B cell focused transient immune suppression protocol for efficient AAV readministration to the liver

Abstract

Adeno associated virus (AAV) vectors are utilized for correcting multiple genetic disorders. Although the goal is to achieve life-long correction with a single vector administration, the ability to redose would enable extension of therapy in cases where initial gene transfer is insufficient to achieve a lasting cure, episomal vector forms are lost in growing organs of pediatric patients, or transgene expression is diminished over time. However, AAV typically induces potent and long-lasting neutralizing antibodies (NAb) against capsid that prevents re-administration. To prevent NAb formation in hepatic AAV8 gene transfer, we developed a transient B cell targeting protocol using a combination of monoclonal antibody therapy against CD20 (for B cell depletion) and BAFF (to slow B cell repopulation).

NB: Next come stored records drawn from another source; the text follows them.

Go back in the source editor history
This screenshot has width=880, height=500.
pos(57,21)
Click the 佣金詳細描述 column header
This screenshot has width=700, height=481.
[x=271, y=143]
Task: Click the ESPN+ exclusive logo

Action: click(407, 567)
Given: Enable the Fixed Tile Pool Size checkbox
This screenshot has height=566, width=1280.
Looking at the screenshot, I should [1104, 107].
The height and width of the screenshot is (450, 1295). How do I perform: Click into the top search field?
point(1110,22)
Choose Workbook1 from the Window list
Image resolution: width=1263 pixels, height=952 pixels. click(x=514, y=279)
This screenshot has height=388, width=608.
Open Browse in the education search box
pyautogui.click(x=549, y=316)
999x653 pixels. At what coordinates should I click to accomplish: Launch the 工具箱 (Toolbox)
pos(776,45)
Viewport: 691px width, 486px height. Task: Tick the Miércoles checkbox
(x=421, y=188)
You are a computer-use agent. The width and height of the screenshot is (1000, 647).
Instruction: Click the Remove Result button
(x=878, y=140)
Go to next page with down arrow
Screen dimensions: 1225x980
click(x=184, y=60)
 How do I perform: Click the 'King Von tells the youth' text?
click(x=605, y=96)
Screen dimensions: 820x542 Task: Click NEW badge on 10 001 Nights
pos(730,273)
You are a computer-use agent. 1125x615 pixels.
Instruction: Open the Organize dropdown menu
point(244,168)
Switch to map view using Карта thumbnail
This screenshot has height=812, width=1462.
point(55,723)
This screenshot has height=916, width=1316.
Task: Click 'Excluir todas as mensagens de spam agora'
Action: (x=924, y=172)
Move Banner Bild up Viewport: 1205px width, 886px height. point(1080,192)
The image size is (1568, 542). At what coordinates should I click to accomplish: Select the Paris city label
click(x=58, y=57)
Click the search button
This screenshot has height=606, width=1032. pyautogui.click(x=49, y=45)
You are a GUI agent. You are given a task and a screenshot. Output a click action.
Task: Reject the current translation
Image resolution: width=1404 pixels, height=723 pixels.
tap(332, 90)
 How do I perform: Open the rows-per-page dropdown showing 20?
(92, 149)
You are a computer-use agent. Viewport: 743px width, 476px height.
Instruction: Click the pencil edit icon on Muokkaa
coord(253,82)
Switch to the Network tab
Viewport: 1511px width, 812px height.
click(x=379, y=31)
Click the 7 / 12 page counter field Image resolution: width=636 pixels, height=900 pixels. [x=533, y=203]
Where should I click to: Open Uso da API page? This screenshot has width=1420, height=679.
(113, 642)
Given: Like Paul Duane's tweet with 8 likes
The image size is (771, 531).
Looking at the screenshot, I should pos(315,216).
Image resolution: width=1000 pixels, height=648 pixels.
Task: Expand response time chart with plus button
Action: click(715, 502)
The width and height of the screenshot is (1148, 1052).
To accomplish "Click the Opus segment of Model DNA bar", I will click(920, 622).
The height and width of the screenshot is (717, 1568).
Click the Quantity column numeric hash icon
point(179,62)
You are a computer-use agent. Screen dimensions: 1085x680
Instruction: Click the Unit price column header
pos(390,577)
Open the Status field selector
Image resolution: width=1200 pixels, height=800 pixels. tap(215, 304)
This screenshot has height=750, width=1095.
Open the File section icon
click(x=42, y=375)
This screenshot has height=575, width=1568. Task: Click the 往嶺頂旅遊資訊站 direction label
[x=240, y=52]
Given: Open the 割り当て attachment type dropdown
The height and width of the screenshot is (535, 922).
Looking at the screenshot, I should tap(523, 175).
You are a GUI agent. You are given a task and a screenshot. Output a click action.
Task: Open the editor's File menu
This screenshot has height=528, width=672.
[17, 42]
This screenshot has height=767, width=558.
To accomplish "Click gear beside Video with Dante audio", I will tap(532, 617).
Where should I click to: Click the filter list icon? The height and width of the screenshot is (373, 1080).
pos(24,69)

Initiation of immunosuppression prior to (rather than at the time of) vector administration and prolonged anti-BAFF treatment prevented immune responses against the transgene product and abrogated prolonged IgM formation. As a result, vector re-administration after immune reconstitution was highly effective. Interestingly, re-administration before the immune system had fully recovered achieved further elevated levels of transgene expression. Finally, this immunosuppression protocol reduced Ig mediated AAV uptake by immune cell types with implications to reduce the risk of immunotoxicities in human gene therapy with AAV.